(Collected data)
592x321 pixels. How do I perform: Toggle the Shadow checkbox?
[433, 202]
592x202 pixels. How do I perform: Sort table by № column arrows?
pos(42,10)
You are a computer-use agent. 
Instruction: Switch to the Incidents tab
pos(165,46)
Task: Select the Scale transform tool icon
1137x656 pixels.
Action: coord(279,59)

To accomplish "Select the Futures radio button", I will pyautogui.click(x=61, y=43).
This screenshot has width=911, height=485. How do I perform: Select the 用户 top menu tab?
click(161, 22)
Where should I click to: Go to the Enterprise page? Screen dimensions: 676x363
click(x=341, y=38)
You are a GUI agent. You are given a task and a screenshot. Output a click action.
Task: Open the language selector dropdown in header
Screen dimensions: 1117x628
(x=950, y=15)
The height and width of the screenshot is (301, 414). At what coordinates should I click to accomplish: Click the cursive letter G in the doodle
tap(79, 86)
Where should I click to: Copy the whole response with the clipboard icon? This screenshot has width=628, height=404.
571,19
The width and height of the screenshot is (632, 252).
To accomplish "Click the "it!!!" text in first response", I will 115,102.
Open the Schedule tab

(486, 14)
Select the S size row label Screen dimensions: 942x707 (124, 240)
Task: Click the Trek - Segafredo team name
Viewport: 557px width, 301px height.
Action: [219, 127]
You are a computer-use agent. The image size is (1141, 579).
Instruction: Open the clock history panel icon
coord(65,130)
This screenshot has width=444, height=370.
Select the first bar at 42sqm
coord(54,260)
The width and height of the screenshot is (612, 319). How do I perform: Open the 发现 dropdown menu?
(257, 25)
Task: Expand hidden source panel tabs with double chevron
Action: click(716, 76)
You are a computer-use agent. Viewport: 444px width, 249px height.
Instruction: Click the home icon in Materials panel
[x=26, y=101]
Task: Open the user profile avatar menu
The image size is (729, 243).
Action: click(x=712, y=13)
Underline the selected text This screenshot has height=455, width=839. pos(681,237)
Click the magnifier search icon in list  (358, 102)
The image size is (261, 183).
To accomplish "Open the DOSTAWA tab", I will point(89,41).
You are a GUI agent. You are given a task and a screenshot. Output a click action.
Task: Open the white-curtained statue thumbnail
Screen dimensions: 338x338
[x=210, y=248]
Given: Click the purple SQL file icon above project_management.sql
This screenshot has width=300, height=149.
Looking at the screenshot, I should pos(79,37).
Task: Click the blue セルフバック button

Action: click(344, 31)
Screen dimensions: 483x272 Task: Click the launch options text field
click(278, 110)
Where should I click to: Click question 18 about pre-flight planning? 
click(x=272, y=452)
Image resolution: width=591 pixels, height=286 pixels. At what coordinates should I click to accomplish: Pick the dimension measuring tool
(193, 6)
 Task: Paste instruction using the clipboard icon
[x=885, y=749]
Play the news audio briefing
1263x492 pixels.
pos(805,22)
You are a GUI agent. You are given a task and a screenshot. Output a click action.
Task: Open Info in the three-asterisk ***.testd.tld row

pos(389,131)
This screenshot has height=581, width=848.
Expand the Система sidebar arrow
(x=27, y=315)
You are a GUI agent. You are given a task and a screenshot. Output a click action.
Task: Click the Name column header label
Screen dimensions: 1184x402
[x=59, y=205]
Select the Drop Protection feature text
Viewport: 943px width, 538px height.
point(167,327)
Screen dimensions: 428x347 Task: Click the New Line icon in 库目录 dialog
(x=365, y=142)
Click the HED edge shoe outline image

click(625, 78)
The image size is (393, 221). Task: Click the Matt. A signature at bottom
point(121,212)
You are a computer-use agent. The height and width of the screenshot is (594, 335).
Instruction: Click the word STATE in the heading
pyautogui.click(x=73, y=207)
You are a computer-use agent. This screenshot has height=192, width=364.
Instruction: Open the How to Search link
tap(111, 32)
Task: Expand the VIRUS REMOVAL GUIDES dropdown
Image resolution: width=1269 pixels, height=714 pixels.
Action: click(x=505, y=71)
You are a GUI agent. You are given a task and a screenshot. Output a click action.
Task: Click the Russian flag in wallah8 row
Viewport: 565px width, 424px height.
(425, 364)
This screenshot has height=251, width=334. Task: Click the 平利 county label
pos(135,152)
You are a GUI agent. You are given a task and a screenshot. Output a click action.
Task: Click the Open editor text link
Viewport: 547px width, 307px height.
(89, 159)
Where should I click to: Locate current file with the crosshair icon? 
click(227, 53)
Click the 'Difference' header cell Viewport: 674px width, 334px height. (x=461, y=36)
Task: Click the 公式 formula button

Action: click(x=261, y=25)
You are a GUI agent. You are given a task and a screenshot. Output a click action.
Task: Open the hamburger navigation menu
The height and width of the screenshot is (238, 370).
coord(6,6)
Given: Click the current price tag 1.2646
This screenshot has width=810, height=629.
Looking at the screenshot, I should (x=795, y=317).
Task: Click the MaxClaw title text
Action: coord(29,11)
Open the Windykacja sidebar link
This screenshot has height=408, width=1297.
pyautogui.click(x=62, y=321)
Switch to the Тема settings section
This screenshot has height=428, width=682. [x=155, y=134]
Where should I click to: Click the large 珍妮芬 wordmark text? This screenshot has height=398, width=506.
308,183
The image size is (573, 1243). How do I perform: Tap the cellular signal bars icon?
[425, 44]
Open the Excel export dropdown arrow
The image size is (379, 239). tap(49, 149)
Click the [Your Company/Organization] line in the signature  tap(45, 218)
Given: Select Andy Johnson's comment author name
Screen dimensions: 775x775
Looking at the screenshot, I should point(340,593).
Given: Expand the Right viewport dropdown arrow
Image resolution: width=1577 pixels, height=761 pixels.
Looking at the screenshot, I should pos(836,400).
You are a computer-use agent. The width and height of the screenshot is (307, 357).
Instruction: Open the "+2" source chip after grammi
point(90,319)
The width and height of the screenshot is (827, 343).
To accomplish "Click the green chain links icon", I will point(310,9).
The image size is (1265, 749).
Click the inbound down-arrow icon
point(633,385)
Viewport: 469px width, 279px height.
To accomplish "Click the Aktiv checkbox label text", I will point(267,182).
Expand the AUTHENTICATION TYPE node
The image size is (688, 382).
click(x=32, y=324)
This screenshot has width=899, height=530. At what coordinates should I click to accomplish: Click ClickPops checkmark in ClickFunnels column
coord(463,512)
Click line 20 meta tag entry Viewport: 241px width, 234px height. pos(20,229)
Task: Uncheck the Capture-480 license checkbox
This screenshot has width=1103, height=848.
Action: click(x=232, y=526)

§ **TASK DESCRIPTION**:
Output all the lines above. Keep each one exact.

§ **THE ANSWER**:
592x321 pixels. How do I perform: Toggle the Shadow checkbox?
[433, 202]
592x202 pixels. How do I perform: Sort table by № column arrows?
pos(42,10)
You are a computer-use agent. 
Instruction: Switch to the Incidents tab
pos(165,46)
Task: Select the Scale transform tool icon
1137x656 pixels.
Action: coord(279,59)

To accomplish "Select the Futures radio button", I will pyautogui.click(x=61, y=43).
This screenshot has width=911, height=485. How do I perform: Select the 用户 top menu tab?
click(161, 22)
Where should I click to: Go to the Enterprise page? Screen dimensions: 676x363
click(x=341, y=38)
You are a GUI agent. You are given a task and a screenshot. Output a click action.
Task: Open the language selector dropdown in header
Screen dimensions: 1117x628
(x=950, y=15)
The height and width of the screenshot is (301, 414). At what coordinates should I click to accomplish: Click the cursive letter G in the doodle
tap(79, 86)
Where should I click to: Copy the whole response with the clipboard icon? This screenshot has width=628, height=404.
571,19
The width and height of the screenshot is (632, 252).
To accomplish "Click the "it!!!" text in first response", I will 115,102.
Open the Schedule tab

(486, 14)
Select the S size row label Screen dimensions: 942x707 (124, 240)
Task: Click the Trek - Segafredo team name
Viewport: 557px width, 301px height.
Action: [219, 127]
You are a computer-use agent. The image size is (1141, 579).
Instruction: Open the clock history panel icon
coord(65,130)
This screenshot has width=444, height=370.
Select the first bar at 42sqm
coord(54,260)
The width and height of the screenshot is (612, 319). How do I perform: Open the 发现 dropdown menu?
(257, 25)
Task: Expand hidden source panel tabs with double chevron
Action: click(716, 76)
You are a computer-use agent. Viewport: 444px width, 249px height.
Instruction: Click the home icon in Materials panel
[x=26, y=101]
Task: Open the user profile avatar menu
The image size is (729, 243).
Action: click(x=712, y=13)
Underline the selected text This screenshot has height=455, width=839. pos(681,237)
Click the magnifier search icon in list  (358, 102)
The image size is (261, 183).
To accomplish "Open the DOSTAWA tab", I will point(89,41).
You are a GUI agent. You are given a task and a screenshot. Output a click action.
Task: Open the white-curtained statue thumbnail
Screen dimensions: 338x338
[x=210, y=248]
Given: Click the purple SQL file icon above project_management.sql
This screenshot has width=300, height=149.
Looking at the screenshot, I should pos(79,37).
Task: Click the blue セルフバック button

Action: click(344, 31)
Screen dimensions: 483x272 Task: Click the launch options text field
click(278, 110)
Where should I click to: Click question 18 about pre-flight planning? 
click(x=272, y=452)
Image resolution: width=591 pixels, height=286 pixels. At what coordinates should I click to accomplish: Pick the dimension measuring tool
(193, 6)
 Task: Paste instruction using the clipboard icon
[x=885, y=749]
Play the news audio briefing
1263x492 pixels.
pos(805,22)
You are a GUI agent. You are given a task and a screenshot. Output a click action.
Task: Open Info in the three-asterisk ***.testd.tld row

pos(389,131)
This screenshot has height=581, width=848.
Expand the Система sidebar arrow
(x=27, y=315)
You are a GUI agent. You are given a task and a screenshot. Output a click action.
Task: Click the Name column header label
Screen dimensions: 1184x402
[x=59, y=205]
Select the Drop Protection feature text
Viewport: 943px width, 538px height.
point(167,327)
Screen dimensions: 428x347 Task: Click the New Line icon in 库目录 dialog
(x=365, y=142)
Click the HED edge shoe outline image

click(625, 78)
The image size is (393, 221). Task: Click the Matt. A signature at bottom
point(121,212)
You are a computer-use agent. The height and width of the screenshot is (594, 335).
Instruction: Click the word STATE in the heading
pyautogui.click(x=73, y=207)
You are a computer-use agent. This screenshot has height=192, width=364.
Instruction: Open the How to Search link
tap(111, 32)
Task: Expand the VIRUS REMOVAL GUIDES dropdown
Image resolution: width=1269 pixels, height=714 pixels.
Action: click(x=505, y=71)
You are a GUI agent. You are given a task and a screenshot. Output a click action.
Task: Click the Russian flag in wallah8 row
Viewport: 565px width, 424px height.
(425, 364)
This screenshot has height=251, width=334. Task: Click the 平利 county label
pos(135,152)
You are a GUI agent. You are given a task and a screenshot. Output a click action.
Task: Click the Open editor text link
Viewport: 547px width, 307px height.
(89, 159)
Where should I click to: Locate current file with the crosshair icon? 
click(227, 53)
Click the 'Difference' header cell Viewport: 674px width, 334px height. (x=461, y=36)
Task: Click the 公式 formula button

Action: click(x=261, y=25)
You are a GUI agent. You are given a task and a screenshot. Output a click action.
Task: Open the hamburger navigation menu
The height and width of the screenshot is (238, 370).
coord(6,6)
Given: Click the current price tag 1.2646
This screenshot has width=810, height=629.
Looking at the screenshot, I should (x=795, y=317).
Task: Click the MaxClaw title text
Action: coord(29,11)
Open the Windykacja sidebar link
This screenshot has height=408, width=1297.
pyautogui.click(x=62, y=321)
Switch to the Тема settings section
This screenshot has height=428, width=682. [x=155, y=134]
Where should I click to: Click the large 珍妮芬 wordmark text? This screenshot has height=398, width=506.
308,183
The image size is (573, 1243). How do I perform: Tap the cellular signal bars icon?
[425, 44]
Open the Excel export dropdown arrow
The image size is (379, 239). tap(49, 149)
Click the [Your Company/Organization] line in the signature  tap(45, 218)
Given: Select Andy Johnson's comment author name
Screen dimensions: 775x775
Looking at the screenshot, I should point(340,593).
Given: Expand the Right viewport dropdown arrow
Image resolution: width=1577 pixels, height=761 pixels.
Looking at the screenshot, I should pos(836,400).
You are a computer-use agent. The width and height of the screenshot is (307, 357).
Instruction: Open the "+2" source chip after grammi
point(90,319)
The width and height of the screenshot is (827, 343).
To accomplish "Click the green chain links icon", I will point(310,9).
The image size is (1265, 749).
Click the inbound down-arrow icon
point(633,385)
Viewport: 469px width, 279px height.
To accomplish "Click the Aktiv checkbox label text", I will point(267,182).
Expand the AUTHENTICATION TYPE node
The image size is (688, 382).
click(x=32, y=324)
This screenshot has width=899, height=530. At what coordinates should I click to accomplish: Click ClickPops checkmark in ClickFunnels column
coord(463,512)
Click line 20 meta tag entry Viewport: 241px width, 234px height. pos(20,229)
Task: Uncheck the Capture-480 license checkbox
This screenshot has width=1103, height=848.
Action: click(x=232, y=526)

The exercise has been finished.